1. "Main" app calls embedding app
2. Embedding app does perl_alloc(), perl_parse(), then "injects" the callback function using newXS.
3. perl_run() <-- sequence? what does perl_run() do, anyway?
4. eval_pv("MyInjectedXS::MyInjectedFunc(\"Perl now embedded!\")");

-- amazingly, this works, the "callback" function in my embedding app is called and I see what I expect to see... but now things get ugly...

5. embedder returns to "main" program after setting a flag that Perl is now initialized
6. "main" program eventually calls embedder shim for eval_pv()
7. embedder shim calls eval_pv()
8. <-- trap, every time

9. (theoretically, if we didn't trap) when "main" shuts down, it calls back into embedder
10. embedder does perl_destruct() and perl_free()

(NOTE: this may or may not be relevant; the embedded perl initialization and destruction, and the actual calls into the eval_pv() shim function, are taking place in two different threads...)
---

Obviously, my real problem here is that after the initial call, which works swimmingly, every eval_pv() traps. I can wrap it in a try/catch to avoid tanking the main program, but without debug symbols for Perl, I can't really figure out WHY it's trapping unless one of you worthy gentlemen (and ladies?) knows what's going on from looking at my sequence of operations.

I'm assuming that one of a few things is happening...

a. I'm trashing Perl's stack by calling an "injected" XSUB directly without doing some other kind of "glue code" that dynaloader is doing behind the scenes. Since I'm committed to using this method (direct injection of XSUB code into the perl namespace, rather than a full .xs, .pm, and .dll install), I'd like to know what the "glue code" is or at least where in the source to start looking.

b. My order of operations is wrong. I just totally guessed about WHEN I should "inject" my xsub code. Should I do it after perl_alloc() but before perl_parse()? Should I do it before or after perl_run()? What the heck does perl_run() do anyway -- do I need to even call it at all?

c. There's some other hidden factor that I don't know about. IE, running the perl_alloc, perl_parse, and initial eval_pv in one OS thread, and then running subsequent eval_pv's in another thread is a no-no or requires special consideration. Maybe there's some sort of cleanup/destructor activity that is taking place after my first "init" function is called and exits (preventing further eval_pv()'s or something) (EDIT: yes, I put the variable to hold the interpreter pointer into a static global variable; it's not local to the init function :) I don't know of any way of testing if my perl interpreter is still "valid" when I get called back into my eval_pv shim. Maybe I'm pulling a stupid no-brainer and doing something wrong that's totally unrelated to Perl (I don't think so -- I checked and rechecked my code like 20 times last night, but you never know).

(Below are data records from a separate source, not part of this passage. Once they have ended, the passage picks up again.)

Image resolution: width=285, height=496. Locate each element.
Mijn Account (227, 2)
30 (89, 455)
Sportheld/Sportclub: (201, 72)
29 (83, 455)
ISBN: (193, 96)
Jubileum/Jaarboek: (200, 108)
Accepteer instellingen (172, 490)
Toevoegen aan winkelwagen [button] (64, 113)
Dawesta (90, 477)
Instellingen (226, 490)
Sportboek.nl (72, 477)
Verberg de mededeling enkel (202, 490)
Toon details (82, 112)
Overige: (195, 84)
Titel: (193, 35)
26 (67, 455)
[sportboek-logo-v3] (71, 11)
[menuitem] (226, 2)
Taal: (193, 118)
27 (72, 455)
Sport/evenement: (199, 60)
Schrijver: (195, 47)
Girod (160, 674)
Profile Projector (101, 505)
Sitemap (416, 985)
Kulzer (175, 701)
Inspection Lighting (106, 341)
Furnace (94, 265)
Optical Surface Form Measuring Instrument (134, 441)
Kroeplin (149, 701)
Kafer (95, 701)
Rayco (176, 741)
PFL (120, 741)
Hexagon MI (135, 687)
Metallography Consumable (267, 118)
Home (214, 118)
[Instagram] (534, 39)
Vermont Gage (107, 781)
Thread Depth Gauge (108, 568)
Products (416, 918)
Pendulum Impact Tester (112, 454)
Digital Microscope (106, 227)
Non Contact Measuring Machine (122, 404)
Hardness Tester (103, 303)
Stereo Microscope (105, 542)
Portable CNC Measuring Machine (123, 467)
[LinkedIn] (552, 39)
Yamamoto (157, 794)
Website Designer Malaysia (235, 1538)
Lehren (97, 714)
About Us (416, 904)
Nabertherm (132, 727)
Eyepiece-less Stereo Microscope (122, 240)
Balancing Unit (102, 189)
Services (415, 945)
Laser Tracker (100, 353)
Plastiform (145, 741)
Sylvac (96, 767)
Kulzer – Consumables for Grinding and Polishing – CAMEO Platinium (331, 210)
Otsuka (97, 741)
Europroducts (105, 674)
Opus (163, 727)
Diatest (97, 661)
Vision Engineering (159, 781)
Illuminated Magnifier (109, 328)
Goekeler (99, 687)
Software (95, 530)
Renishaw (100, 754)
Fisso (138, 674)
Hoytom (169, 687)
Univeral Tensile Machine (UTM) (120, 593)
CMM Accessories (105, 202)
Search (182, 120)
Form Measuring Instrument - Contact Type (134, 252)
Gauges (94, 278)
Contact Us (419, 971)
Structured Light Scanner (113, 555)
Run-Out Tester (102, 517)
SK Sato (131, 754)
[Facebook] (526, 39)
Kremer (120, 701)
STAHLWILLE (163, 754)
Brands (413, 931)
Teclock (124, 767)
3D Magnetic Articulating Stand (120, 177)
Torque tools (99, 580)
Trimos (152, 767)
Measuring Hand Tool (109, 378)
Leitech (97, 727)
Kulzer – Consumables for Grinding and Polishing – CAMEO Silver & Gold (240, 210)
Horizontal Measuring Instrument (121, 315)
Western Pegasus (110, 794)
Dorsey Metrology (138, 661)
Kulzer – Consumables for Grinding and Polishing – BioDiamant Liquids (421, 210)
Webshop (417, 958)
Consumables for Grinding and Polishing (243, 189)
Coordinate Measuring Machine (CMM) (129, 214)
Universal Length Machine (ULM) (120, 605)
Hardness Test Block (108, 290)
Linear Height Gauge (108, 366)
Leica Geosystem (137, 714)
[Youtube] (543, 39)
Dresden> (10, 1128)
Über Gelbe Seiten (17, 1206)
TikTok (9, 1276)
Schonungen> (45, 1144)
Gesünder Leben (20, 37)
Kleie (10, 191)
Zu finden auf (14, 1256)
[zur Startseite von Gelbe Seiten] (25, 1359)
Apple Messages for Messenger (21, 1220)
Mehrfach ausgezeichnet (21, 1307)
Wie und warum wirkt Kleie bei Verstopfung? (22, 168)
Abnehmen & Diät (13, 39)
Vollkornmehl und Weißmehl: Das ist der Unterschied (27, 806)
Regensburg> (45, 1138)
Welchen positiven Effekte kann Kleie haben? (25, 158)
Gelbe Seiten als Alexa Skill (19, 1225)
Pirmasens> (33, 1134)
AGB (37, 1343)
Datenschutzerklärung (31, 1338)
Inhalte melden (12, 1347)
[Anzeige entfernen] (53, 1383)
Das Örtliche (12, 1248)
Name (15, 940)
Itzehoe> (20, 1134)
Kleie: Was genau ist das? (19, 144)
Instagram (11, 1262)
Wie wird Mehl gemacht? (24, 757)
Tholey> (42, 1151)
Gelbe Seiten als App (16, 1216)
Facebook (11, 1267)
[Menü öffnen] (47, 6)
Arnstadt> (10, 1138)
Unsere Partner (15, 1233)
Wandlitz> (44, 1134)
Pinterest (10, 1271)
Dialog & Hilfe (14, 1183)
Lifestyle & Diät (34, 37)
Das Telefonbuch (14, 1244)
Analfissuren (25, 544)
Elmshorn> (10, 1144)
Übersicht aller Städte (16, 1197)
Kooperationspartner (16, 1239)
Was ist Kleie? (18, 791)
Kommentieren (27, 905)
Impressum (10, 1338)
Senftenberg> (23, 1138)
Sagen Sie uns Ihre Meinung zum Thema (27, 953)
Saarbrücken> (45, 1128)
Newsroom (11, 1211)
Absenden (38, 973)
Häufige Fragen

So, ANY suggestions are welcome. Just please note that I'm not willing to go back to the method of using h2xs and makemaker and distributing a .pm and (additional) .dll for my final solution unless it is ABSOLUTELY not possible to inject xsubs dynamically.

Also, is there a better FM for the api (like what perl_run really does, or how newXS works behind the scened) than the perl source, so I can RTFM?

Thanks in advance, oh knowledgeable ones.